START Selected passage

The Bars Tell Stories

I’d returned to Puerto Rico to drink, yes, but more than that, to see how much—and how little—Hurricane Maria had changed things.

March 20, 2018

Alicia Kennedy is a Long Island-born writer now living in San Juan, Puerto Rico. Her website is alicia-kennedy.com.

Photograph by Alicia Kennedy

“Colonialism is neither created nor destroyed, only transformed. Or inebriated.”
-Andrés Neuman, How to Travel Without Seeing: Dispatches From the New Latin America

The trees don’t lie. You can see in their wear, their violent bends, that they’ve been through hell. Abandoned buildings and storefronts don’t lie, either, but those have dotted the urban landscape of the San Juan metro area for as long as I’ve been traveling to the island of Puerto Rico. The graffiti, ever-topical, calls out the gringo colonizers who’ve left the island without the money or infrastructure to cope with destruction: “El Desastre Es La Colonia.” “FEMA Es El Problema.” Where’s the lie?

END Selected passage
START Data excerpt

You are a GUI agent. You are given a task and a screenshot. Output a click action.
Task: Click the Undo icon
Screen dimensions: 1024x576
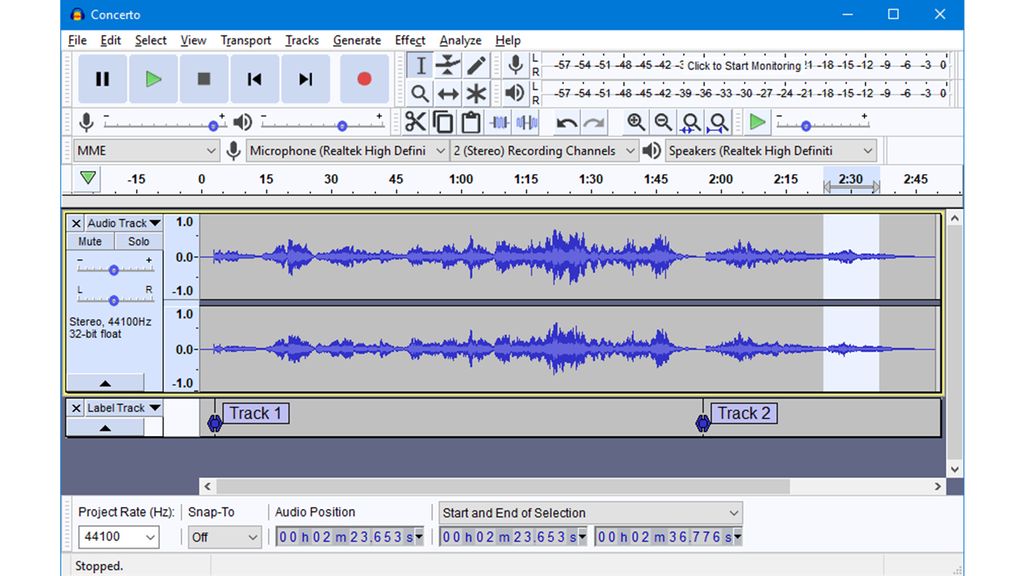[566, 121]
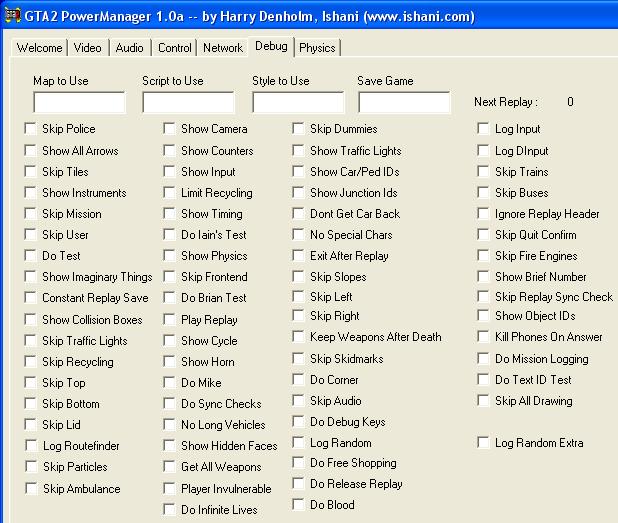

END Data excerpt

**Required actions:**
[1] Answer these about the essay on Puerto Rico's bars:
(a) What date does the piece carry?
(b) Whose words appear in the epigraph?
(c) Which hurricane does the writer name?
[2] Reproduce the part of the essay on Puerto Rico's bars starting at "I’d returned to" and ending at "website is alicia-kennedy.com.".

**Outputs by task:**
[1]
(a) March 20, 2018
(b) Andrés Neuman
(c) Hurricane Maria

[2]
I’d returned to Puerto Rico to drink, yes, but more than that, to see how much—and how little—Hurricane Maria had changed things.

March 20, 2018

Alicia Kennedy is a Long Island-born writer now living in San Juan, Puerto Rico. Her website is alicia-kennedy.com.